- [PROVIDED PASSAGE]:
==*==

= Span (category theory) =

Generalization of a notion in category theory

In category theory, a span, roof or correspondence is a generalization of the notion of relation between two objects of a category. When the category has all pullbacks (and satisfies a small number of other conditions), spans can be considered as morphisms in a category of fractions.

The notion of a span is due to Nobuo Yoneda (1954) and Jean Bénabou (1967).

== Formal definition ==
A span is a diagram of type $\Lambda = (-1 \leftarrow 0 \rightarrow +1),$ i.e., a diagram of the form $Y \leftarrow X \rightarrow Z$.

That is, let Λ be the category (-1 ← 0 → +1). Then a span in a category C is a functor S : Λ → C. This means that a span consists of three objects X, Y and Z of C and morphisms f : X → Y and g : X → Z: it is two maps with common domain.

The colimit of a span is a pushout.

== Examples ==

- If R is a relation between sets X and Y (i.e. a subset of X × Y), then X ← R → Y is a span, where the maps are the projection maps $X \times Y \overset{\pi_X}{\to} X$ and $X \times Y \overset{\pi_Y}{\to} Y$.

==*==

- [EXERCISE GOAL]:
Continue the article on spans in category theory from its last sentence.

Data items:
==*==

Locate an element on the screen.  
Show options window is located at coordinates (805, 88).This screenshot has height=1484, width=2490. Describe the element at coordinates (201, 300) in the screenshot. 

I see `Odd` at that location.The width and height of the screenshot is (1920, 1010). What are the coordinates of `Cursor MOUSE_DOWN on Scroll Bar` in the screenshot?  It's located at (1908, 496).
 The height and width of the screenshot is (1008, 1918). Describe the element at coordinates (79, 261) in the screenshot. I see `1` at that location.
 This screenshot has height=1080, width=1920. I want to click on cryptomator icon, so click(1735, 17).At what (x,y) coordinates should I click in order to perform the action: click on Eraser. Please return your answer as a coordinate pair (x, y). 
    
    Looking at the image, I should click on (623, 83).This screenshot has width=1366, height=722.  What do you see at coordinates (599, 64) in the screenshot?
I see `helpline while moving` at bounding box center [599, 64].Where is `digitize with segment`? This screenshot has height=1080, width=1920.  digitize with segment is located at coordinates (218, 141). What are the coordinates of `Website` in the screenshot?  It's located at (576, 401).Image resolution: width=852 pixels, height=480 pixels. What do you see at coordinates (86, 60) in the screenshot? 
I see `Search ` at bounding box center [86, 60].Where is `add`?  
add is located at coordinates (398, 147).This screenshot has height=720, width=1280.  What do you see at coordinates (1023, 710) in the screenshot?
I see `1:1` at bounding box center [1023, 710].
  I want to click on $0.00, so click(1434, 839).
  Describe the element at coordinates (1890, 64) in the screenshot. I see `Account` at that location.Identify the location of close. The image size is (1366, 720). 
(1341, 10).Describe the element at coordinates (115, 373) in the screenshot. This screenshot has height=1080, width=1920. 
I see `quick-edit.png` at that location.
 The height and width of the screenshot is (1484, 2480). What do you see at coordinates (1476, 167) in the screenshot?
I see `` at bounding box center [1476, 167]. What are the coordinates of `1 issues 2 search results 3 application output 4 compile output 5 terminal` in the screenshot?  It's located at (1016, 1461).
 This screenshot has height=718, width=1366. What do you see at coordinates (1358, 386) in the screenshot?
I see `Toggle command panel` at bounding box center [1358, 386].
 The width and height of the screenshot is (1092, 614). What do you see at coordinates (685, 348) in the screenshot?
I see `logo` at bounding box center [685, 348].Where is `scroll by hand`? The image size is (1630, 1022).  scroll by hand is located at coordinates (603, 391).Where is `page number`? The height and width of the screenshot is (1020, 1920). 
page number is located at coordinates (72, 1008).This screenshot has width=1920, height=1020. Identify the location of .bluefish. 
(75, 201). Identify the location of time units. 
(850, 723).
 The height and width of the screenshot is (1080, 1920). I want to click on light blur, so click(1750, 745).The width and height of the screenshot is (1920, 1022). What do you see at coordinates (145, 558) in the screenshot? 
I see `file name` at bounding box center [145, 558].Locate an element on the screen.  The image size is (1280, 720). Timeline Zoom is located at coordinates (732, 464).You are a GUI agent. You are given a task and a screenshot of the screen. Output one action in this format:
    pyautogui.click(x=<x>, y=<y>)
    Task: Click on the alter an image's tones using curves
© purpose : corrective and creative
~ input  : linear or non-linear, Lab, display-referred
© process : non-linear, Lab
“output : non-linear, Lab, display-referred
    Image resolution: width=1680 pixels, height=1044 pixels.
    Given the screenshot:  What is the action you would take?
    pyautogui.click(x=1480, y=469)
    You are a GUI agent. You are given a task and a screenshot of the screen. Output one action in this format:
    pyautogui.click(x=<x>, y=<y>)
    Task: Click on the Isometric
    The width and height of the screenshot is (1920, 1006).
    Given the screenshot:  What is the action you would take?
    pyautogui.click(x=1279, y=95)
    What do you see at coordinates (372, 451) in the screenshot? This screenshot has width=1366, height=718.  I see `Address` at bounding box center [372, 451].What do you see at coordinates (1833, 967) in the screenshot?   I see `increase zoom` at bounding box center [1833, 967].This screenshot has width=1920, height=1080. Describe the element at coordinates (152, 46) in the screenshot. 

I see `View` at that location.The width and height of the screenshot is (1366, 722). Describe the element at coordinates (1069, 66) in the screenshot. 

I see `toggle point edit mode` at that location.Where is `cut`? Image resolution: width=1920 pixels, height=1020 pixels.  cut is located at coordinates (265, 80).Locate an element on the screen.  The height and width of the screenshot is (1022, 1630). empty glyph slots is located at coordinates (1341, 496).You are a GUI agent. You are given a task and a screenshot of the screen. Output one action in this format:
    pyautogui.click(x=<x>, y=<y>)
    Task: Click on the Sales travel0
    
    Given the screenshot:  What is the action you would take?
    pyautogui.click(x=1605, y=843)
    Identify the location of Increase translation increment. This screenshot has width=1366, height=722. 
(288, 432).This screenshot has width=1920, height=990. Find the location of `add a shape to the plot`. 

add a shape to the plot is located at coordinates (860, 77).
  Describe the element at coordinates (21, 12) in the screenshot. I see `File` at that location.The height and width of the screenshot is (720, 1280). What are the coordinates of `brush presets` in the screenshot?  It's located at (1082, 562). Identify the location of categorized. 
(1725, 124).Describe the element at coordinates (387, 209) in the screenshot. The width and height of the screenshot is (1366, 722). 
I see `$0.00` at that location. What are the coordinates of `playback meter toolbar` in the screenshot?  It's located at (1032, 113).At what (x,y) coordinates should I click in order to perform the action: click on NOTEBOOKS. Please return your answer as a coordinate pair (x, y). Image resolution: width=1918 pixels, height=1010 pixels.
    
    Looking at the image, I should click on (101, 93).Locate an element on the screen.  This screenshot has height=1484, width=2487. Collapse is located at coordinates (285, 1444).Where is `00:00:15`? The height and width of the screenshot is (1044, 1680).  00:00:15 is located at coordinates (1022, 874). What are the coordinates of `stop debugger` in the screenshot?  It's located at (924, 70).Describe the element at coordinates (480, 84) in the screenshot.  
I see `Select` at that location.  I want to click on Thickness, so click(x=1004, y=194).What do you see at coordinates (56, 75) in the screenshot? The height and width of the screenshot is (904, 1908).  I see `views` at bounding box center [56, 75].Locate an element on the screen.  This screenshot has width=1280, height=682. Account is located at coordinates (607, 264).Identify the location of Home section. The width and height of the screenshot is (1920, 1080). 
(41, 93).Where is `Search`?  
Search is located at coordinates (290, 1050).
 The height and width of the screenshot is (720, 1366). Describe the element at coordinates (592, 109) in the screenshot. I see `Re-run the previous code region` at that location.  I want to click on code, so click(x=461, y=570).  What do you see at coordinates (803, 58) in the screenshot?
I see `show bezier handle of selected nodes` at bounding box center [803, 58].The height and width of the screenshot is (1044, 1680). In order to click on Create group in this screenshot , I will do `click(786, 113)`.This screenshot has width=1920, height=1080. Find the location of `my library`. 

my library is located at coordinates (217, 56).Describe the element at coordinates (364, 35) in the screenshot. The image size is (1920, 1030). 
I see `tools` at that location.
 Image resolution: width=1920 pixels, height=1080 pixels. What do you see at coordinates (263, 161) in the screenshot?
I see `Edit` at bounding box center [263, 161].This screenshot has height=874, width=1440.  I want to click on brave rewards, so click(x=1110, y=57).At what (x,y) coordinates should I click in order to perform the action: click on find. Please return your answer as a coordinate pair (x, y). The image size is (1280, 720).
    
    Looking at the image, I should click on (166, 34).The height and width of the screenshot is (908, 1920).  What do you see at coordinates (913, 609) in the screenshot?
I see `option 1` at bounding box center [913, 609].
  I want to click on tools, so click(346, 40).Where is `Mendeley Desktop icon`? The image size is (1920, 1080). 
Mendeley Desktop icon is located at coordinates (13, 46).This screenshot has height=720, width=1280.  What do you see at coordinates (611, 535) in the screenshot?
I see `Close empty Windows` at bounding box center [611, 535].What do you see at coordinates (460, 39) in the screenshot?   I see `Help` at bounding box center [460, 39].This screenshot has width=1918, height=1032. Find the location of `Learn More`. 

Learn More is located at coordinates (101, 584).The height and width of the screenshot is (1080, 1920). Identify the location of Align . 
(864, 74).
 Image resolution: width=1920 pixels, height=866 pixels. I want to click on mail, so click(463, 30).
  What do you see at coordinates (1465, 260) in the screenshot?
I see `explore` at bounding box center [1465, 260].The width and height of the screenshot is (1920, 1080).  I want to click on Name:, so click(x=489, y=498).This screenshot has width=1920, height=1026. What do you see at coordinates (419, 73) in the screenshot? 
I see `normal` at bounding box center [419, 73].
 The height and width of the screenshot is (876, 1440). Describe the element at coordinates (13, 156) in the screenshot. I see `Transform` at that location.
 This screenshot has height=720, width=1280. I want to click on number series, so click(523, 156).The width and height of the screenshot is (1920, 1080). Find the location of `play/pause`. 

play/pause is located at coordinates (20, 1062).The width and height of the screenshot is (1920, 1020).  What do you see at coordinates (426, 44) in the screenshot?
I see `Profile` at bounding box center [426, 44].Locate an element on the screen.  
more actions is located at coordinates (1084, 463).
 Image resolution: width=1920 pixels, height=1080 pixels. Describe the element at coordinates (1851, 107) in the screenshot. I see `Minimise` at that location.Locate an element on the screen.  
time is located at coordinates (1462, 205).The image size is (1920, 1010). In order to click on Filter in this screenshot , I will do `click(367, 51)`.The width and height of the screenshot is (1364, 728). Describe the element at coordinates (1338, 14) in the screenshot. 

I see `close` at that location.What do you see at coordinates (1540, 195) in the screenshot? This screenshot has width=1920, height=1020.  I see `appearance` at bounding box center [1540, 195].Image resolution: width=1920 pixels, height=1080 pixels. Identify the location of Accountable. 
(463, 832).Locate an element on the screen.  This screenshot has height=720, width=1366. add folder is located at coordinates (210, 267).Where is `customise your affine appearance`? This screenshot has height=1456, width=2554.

==*==

- [RESULT OF THE TASK]:
- Any object yields the trivial span A ← A → A, where the maps are the identity.
- More generally, let $\phi\colon A \to B$ be a morphism in some category. There is a trivial span A ← A → B, where the left map is the identity on A, and the right map is the given map φ.
- If M is a model category, with W the set of weak equivalences, then the spans of the form $X \leftarrow Y \rightarrow Z,$ where the left morphism is in W, can be considered a generalised morphism (i.e., where one "inverts the weak equivalences"). Note that this is not the usual point of view taken when dealing with model categories.

== Cospans ==

A cospan K in a category C is a functor K : Λ^{op} → C; equivalently, a contravariant functor from Λ to C. That is, a diagram of type $\Lambda^\text{op} = (-1 \rightarrow 0 \leftarrow +1),$ i.e., a diagram of the form $Y \rightarrow X \leftarrow Z$.

Thus it consists of three objects X, Y and Z of C and morphisms f : Y → X and g : Z → X: it is two maps with common codomain.

The limit of a cospan is a pullback.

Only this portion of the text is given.